**WORK ITEM:** Output verbatim the lines beginning at the one that contains "Escort Service Fauvillers (848, 1732)" and ending at the last line of the material, inclusive of both.

**INFORMATION SHOWN:**
-*-

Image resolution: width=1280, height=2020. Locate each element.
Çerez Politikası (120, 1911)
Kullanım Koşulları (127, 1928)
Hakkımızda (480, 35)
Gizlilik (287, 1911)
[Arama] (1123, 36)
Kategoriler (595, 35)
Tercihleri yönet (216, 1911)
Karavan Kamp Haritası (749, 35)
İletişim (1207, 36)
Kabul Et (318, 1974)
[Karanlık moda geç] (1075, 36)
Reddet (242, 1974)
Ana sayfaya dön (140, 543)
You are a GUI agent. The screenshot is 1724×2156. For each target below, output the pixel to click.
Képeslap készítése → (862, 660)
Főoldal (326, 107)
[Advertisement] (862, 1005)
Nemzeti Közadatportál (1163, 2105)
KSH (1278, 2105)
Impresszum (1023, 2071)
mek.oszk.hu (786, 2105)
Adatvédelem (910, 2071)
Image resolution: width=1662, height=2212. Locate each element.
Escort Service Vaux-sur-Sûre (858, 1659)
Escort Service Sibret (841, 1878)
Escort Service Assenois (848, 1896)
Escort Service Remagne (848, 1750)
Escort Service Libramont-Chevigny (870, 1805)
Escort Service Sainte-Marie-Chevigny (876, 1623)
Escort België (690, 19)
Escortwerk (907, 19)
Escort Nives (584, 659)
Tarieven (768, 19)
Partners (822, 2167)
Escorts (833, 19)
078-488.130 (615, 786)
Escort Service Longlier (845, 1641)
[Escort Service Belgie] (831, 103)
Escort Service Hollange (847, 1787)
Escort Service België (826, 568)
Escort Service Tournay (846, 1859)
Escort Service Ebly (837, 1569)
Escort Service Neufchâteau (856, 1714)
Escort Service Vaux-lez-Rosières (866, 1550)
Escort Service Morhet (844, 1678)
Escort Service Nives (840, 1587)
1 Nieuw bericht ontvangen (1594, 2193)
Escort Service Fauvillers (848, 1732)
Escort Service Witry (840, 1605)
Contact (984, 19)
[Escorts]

-*-

**WRITTEN ANSWER:**
Escort Service Fauvillers (848, 1732)
Escort Service Witry (840, 1605)
Contact (984, 19)
[Escorts]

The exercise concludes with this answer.